Am 8. September 1966 begann in den USA der Sternenflug – mit mäßigem Publikumsinteresse. Alle drei Staffeln, insgesamt 79 Folgen, brachten unbefriedigende Quoten, das Budget wurde reduziert, für spektakuläre Ausstattung fehlte das Geld. Weil wechselnde Kulissen beinahe ausgeschlossen waren, behalf man sich mit dem immer gleichen Raumschiff-Ambiente, Höhlen oder Wüsten. Ausgerechnet im Jahr der Mondlandung, 1969, wurde die Serie – die bisher von schriftlichen Eingaben der ersten manischen „Trekker“ geschützt worden war – aufgegeben. Um dann auf wechselnden Sendeplätzen jenes Nachleben zu beginnen, das 1978 in dem ersten Kinofilm mit der alten Besatzung mündete und dann fünf Nachfolge-Serien wie „Deep Space Nine“ hervorbrachte.

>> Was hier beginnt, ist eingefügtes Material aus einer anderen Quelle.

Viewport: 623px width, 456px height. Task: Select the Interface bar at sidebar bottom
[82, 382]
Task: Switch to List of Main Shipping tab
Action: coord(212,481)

Von 1972 an wird „Star Trek“ als „Raumschiff Enterprise“ in Deutschland gesendet. Seitdem laufen auf immer irgendwo die alten Folgen (derzeit auf ZDFneo) – und nun gibt es die Gesamtbox „The Full Journey“ mit so poetischen Specials wie „Überlegungen zu Spock“, „Jenseits der letzten Grenze“ und „Romanzen im 23. Jahrhundert“. Der technische Fortschritt hat uns immerhin DVD und Blu-Ray gebracht – wenn der Mondflug auch nur die Teflonpfanne ermöglichte.